Directions: Duplicate the stretch of the material below from the line containing "The image size" through the end of the material, leaving the pictures out.

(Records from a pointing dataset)
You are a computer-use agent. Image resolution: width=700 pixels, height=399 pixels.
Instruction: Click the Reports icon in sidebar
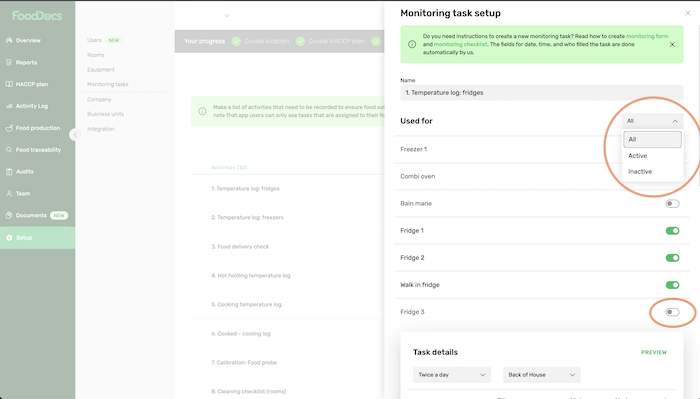(9, 62)
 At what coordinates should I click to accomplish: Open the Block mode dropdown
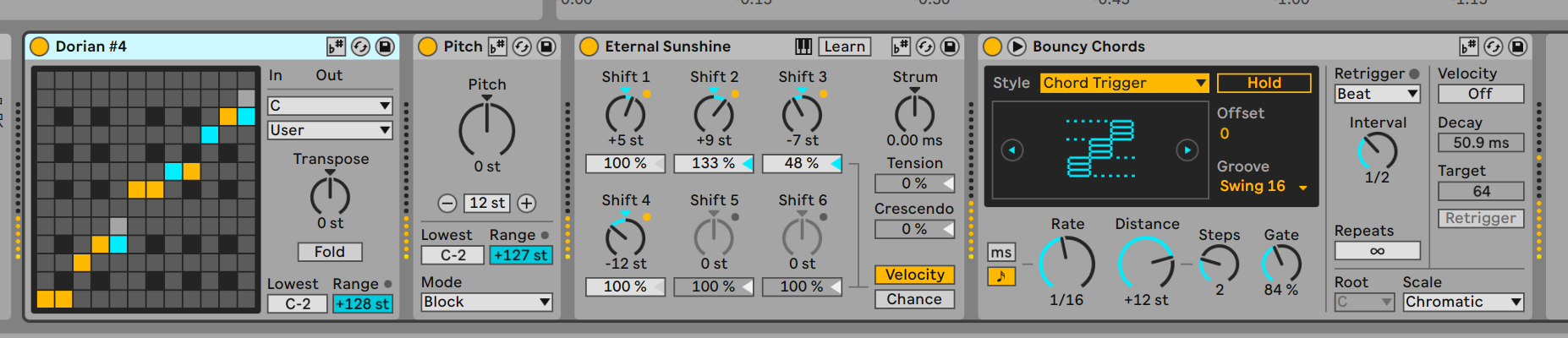click(x=486, y=302)
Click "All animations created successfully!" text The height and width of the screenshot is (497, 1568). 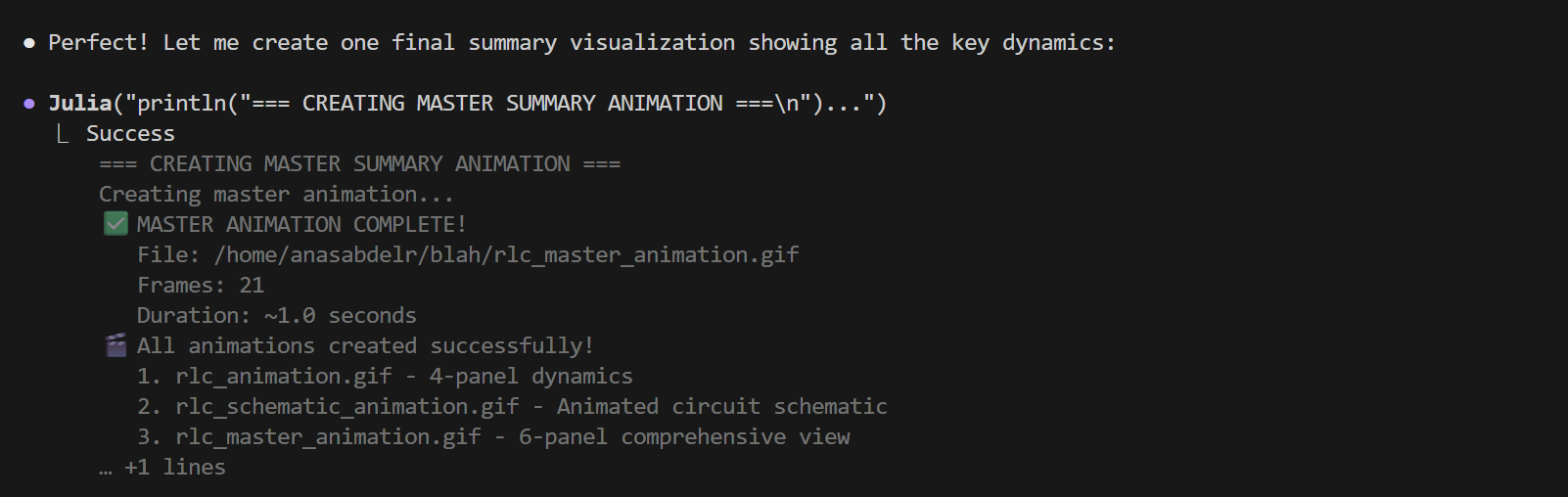365,346
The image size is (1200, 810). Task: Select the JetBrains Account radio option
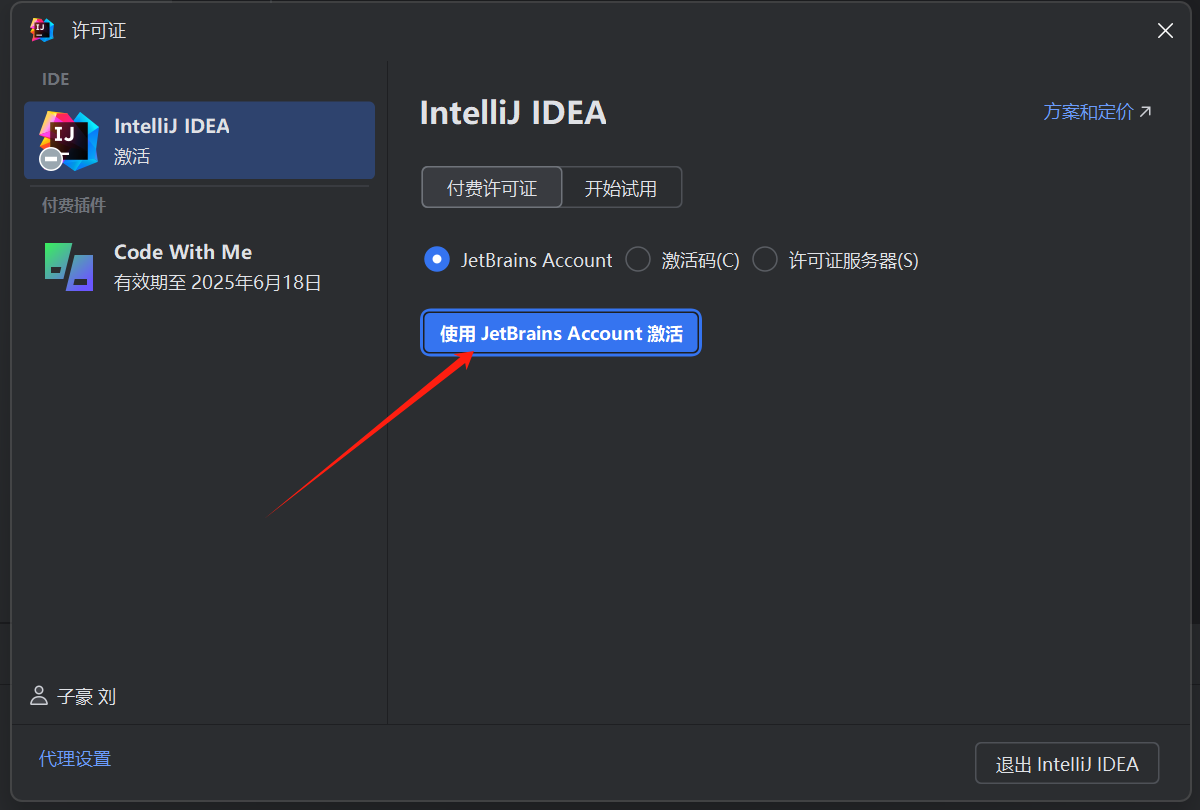pos(436,260)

Solved exercise:
The image size is (1200, 810). Task: Select the JetBrains Account radio option
pos(436,260)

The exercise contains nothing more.